かつて海と共に生きていた漁師たちの姿と、彼らが大切にしていた「海の掟」が、その後の展開との対比で鮮やかに浮かび上がってきます。自然の摂理を知り、それに従順に生きてきた人々の暮らしが、人間の経済活動によっていかに破壊されていくのかが、具体的な描写を通して伝わってきました。

特に、「遠浅の海を埋め立て/工場を立て/排水を垂れ流し/海を汚して行った」という一連の描写は、人間の行為が自然環境に与える直接的な影響を、簡潔ながらも直裁に表現しています。

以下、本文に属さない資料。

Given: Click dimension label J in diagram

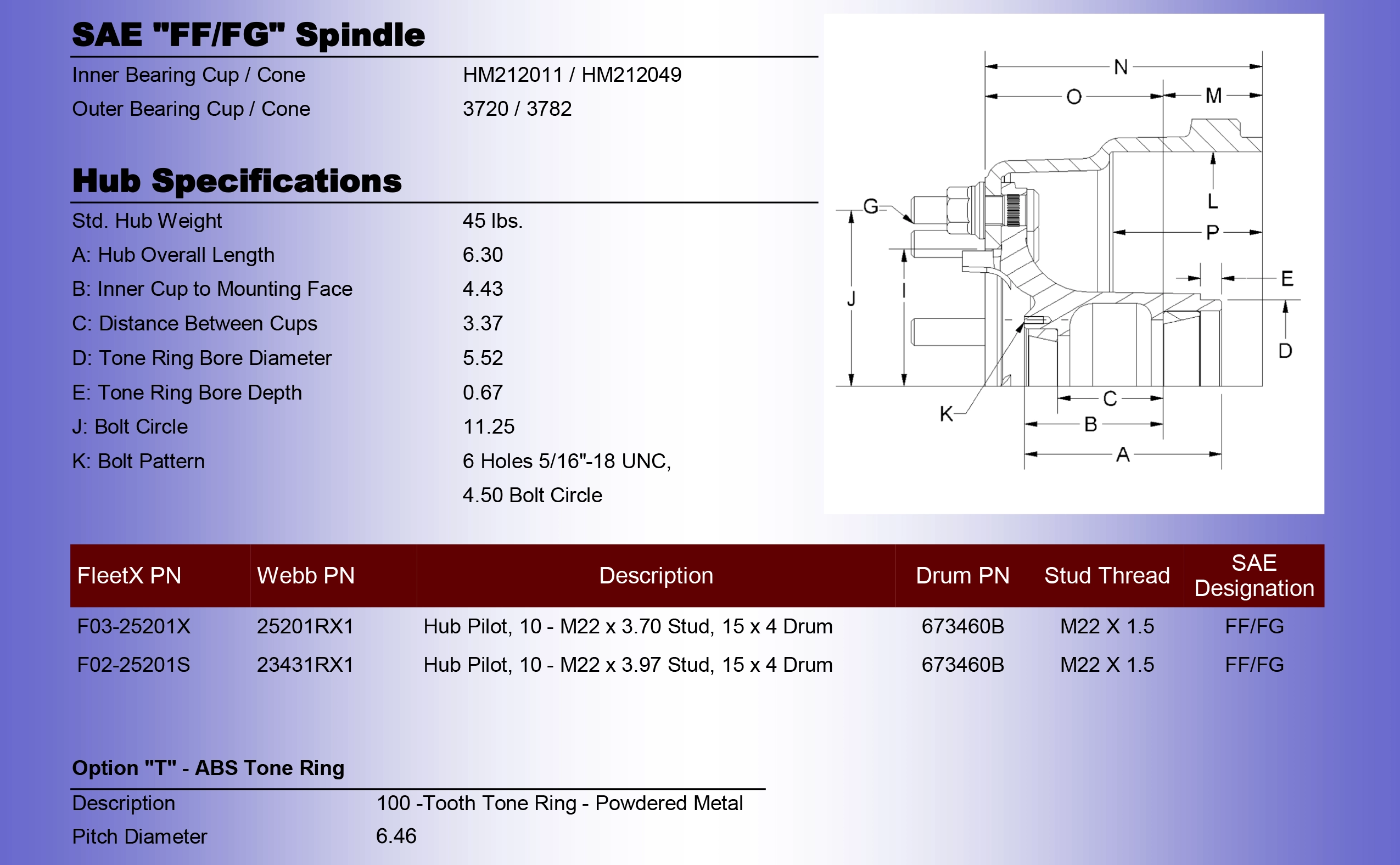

補償という形で経済的な対価が与えられたとしても、漁師たちが「生きがいを失い」「天職の漁師を捨てて/陸にあがって」いく様子は、お金では決して満たされない、人間にとって大切な価値観を示唆しているように感じました。獲った魚が売れず、ただ廃棄されるという状況は、彼らの労働の尊厳を踏みにじるものであり、深い喪失感を覚えたことでしょう。

そして、結びの「経済的豊かさを求めることで/失ったものは/あまりにも大きかった/豊かさの中にどっぷりと身を落とした人々は/何を失ったかさへ/考えることを忘れてしまった」という言葉は、現代社会全体への問いかけとして、非常に重く響きました。私たちが当たり前のように享受している豊かさの陰で、失われていった大切なものに気づくことの難しさ、そしてそのことへの警鐘が、静かに、しかし強く訴えかけられているように感じました。

この詩を通して、自然との共生、そして人間としての生きがいとは何か、改めて深く考えさせられました。素晴らしい詩を読ませていただき、ありがとうございました。